Moving forward, transportation must become more malleable to the needs of the people, he said. If someone lives in Glocester and has a job in Newport, that person may be able to get work closer to home, but “if that’s the job they have, that’s the job they have,” DiPalma said.

Jensen

Jensen

Jensen of DLT offered a different way of looking at the transportation problem.

If people with developmental disabilities can be viewed as a source of excellent workers, rather than a population needing support, a stronger argument can be made for investing more in transportation, because of the value this group brings to the economy, he said.
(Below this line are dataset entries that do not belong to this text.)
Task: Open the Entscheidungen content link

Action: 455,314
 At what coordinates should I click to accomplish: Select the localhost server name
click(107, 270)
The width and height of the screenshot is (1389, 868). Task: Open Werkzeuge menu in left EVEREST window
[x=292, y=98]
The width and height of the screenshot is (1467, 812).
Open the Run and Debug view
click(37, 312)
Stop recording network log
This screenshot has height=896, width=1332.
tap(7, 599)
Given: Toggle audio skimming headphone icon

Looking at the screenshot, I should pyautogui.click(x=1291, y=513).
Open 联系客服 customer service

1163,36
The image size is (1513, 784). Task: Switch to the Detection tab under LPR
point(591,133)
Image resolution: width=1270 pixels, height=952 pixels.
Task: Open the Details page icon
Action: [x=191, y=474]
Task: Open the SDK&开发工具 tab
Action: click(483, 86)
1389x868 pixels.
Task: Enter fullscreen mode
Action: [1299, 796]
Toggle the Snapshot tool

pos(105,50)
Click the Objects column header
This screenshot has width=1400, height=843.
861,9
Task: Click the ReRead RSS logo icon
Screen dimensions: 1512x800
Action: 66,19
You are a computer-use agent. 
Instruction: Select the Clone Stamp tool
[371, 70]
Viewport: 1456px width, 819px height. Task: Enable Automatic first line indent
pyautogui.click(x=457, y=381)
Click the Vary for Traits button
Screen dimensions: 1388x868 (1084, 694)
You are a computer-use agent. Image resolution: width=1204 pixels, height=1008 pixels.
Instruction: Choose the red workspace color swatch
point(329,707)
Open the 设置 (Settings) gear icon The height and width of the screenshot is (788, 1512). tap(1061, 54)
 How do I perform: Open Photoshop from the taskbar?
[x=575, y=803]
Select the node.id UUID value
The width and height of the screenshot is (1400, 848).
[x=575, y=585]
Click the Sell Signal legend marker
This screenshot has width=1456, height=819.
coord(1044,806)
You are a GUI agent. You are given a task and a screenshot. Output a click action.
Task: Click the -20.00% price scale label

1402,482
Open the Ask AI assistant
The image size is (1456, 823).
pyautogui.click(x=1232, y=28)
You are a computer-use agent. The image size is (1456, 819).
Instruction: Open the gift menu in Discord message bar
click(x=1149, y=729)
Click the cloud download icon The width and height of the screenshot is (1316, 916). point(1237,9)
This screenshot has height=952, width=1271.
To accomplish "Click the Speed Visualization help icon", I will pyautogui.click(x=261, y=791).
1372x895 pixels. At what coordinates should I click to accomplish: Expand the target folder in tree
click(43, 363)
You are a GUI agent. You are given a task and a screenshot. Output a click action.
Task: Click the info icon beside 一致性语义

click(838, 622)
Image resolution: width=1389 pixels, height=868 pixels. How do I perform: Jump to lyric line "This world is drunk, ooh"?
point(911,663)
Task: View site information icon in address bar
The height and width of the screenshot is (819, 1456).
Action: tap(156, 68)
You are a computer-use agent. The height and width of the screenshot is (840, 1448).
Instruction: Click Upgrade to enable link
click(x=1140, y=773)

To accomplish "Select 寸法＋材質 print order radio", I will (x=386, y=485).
“The company will be receiving value, the person will be paying income tax and can buy more things than they otherwise would,” Jensen said.

He said “coalitions of the willing” are “trying to find those positions where companies recognize the value of people with developmental disabilities. That takes time.”

He said a “handful” of companies, like Home Depot and CVS, have made the “moral choice” to employ individuals with developmental disabilities.

“We want to also help make this a practical choice” for many businesses, Jensen said, by starting with employers’ demands and finding the right match in the labor force - “the right person, in the right place, at the right time, and with the right skill set.”

BHDDH officials recently put the employment rate for adults with developmental disabilities at 29 percent.

Kalaskowski

Kalaskowski

Kalaskowski, of the Governor’s Workforce Board, said the state is promoting that strategy in the Real Pathways program, part of the broader Real Jobs initiative.

In Real Pathways, DLT works with private providers of employment-related services for adults with developmental disabilities, promoting collaboration among job developers to find the best match between the employer’s demand and worker skills.

A job developer working alone may not have just the right client and face the choice of either forcing a match that won’t work out in the long run or letting a relationship with an employer die, Kalaskowski said. In a network of job developers, one may pass along a lead to another and they will return the favor down the line, he said.

Andrew McQuaide, a senior director with Perspectives Corporation, said Jensen and his team deserve “a lot of credit” for fostering a culture of collaboration.

McQuaide recalled how one man with developmental disabilities connected with a training opportunity offered by the Rhode Island Nursery and Landscape Association because both he and AccessPoint’s Rory Carmody “spread the word.”

Then, when a job with a landscaping company opened up, someone in the community who knew the man from the RINLA training recommended him for the position. The man got the job “not because DLT put any dollars forward,” McQuaide said, but because of the “culture and the connections” that DLT promoted.

Boss, the BHDDH director, said she is excited about the collaboration with DLT. Tracey Cunningham, the director of employment services, and other dedicated officials at BHDDH do a good job in helping adults with developmental disabilities find work, but the staff at DLT “lives, eats and breathes” jobs, she said.

The next meeting of the Project Sustainability commission, set for June 25, has been cancelled because of likely schedule conflicts as the General Assembly wraps up its 2019 session, DiPalma said. He said the meeting will be re-scheduled sometime in July.